Each record below is to be copied word for word, with pictures removed.
=== Begin Enclosure ===
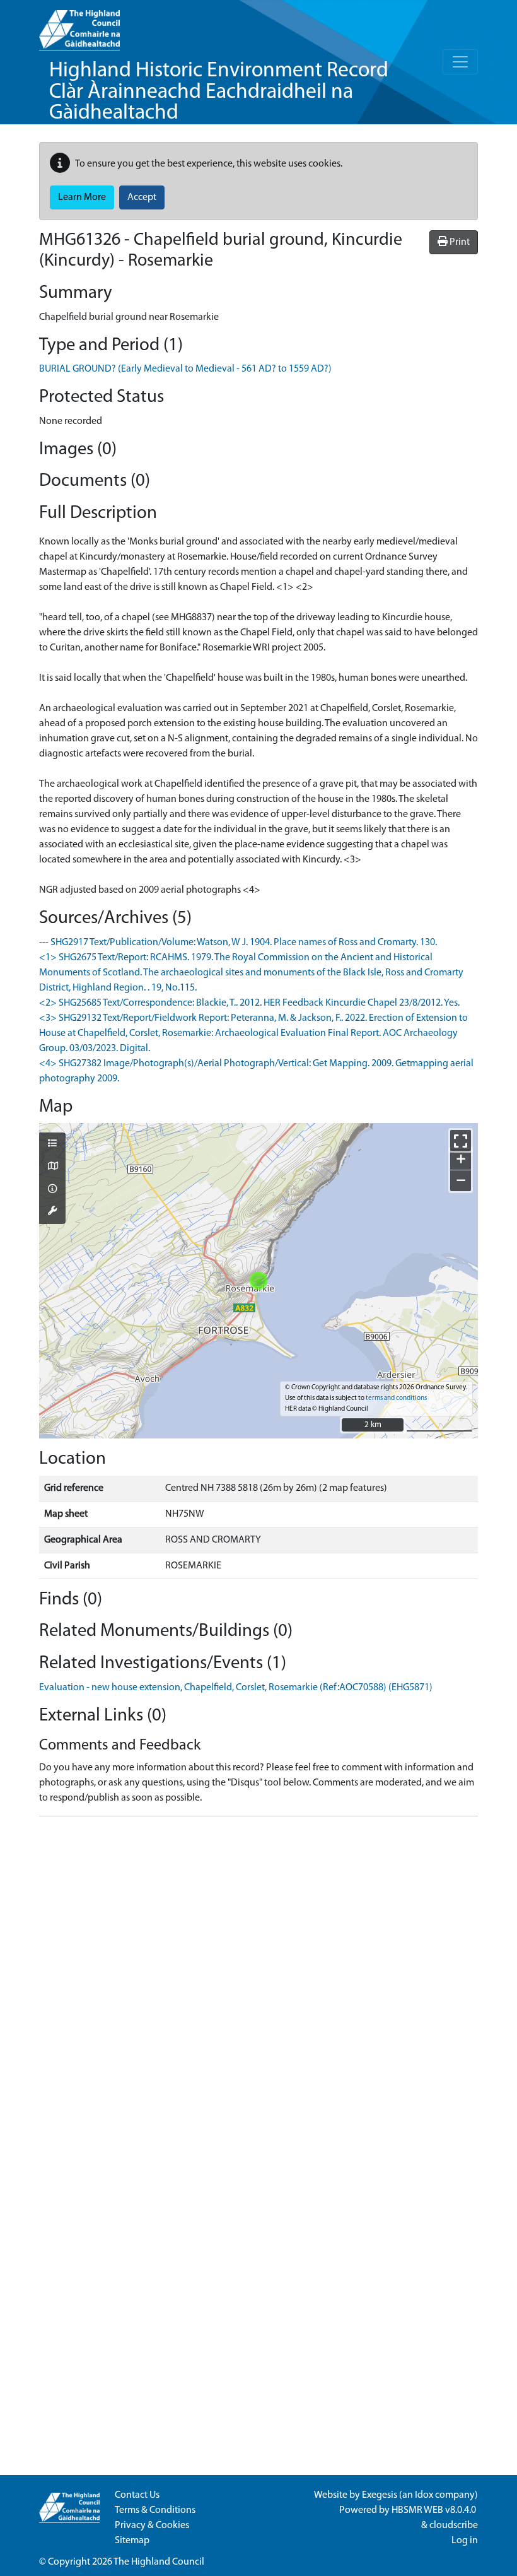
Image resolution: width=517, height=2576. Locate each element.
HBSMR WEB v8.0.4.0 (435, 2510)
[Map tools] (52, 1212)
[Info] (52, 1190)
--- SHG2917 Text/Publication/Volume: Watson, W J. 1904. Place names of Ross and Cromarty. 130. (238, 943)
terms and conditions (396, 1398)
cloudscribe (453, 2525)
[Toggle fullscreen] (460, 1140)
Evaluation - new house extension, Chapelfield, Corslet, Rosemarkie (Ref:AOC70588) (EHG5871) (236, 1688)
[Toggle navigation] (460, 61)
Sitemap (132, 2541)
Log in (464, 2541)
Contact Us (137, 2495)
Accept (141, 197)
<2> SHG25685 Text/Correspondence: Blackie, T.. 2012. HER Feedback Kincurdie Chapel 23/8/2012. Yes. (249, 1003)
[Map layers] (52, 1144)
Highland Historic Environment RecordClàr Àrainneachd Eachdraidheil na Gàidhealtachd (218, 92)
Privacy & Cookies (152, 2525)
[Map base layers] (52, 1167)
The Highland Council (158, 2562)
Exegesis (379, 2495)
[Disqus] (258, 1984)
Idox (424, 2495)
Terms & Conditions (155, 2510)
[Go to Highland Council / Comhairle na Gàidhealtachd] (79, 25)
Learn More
=== End Enclosure ===
Answer box:
Image resolution: width=517, height=2576. Locate each element.
HBSMR WEB v8.0.4.0 (435, 2510)
[Map tools] (52, 1212)
[Info] (52, 1190)
--- SHG2917 Text/Publication/Volume: Watson, W J. 1904. Place names of Ross and Cromarty. 130. (238, 943)
terms and conditions (396, 1398)
cloudscribe (453, 2525)
[Toggle fullscreen] (460, 1140)
Evaluation - new house extension, Chapelfield, Corslet, Rosemarkie (Ref:AOC70588) (EHG5871) (236, 1688)
[Toggle navigation] (460, 61)
Sitemap (132, 2541)
Log in (464, 2541)
Contact Us (137, 2495)
Accept (141, 197)
<2> SHG25685 Text/Correspondence: Blackie, T.. 2012. HER Feedback Kincurdie Chapel 23/8/2012. Yes. (249, 1003)
[Map layers] (52, 1144)
Highland Historic Environment RecordClàr Àrainneachd Eachdraidheil na Gàidhealtachd (218, 92)
Privacy & Cookies (152, 2525)
[Map base layers] (52, 1167)
The Highland Council (158, 2562)
Exegesis (379, 2495)
[Disqus] (258, 1984)
Idox (424, 2495)
Terms & Conditions (155, 2510)
[Go to Highland Council / Comhairle na Gàidhealtachd] (79, 25)
Learn More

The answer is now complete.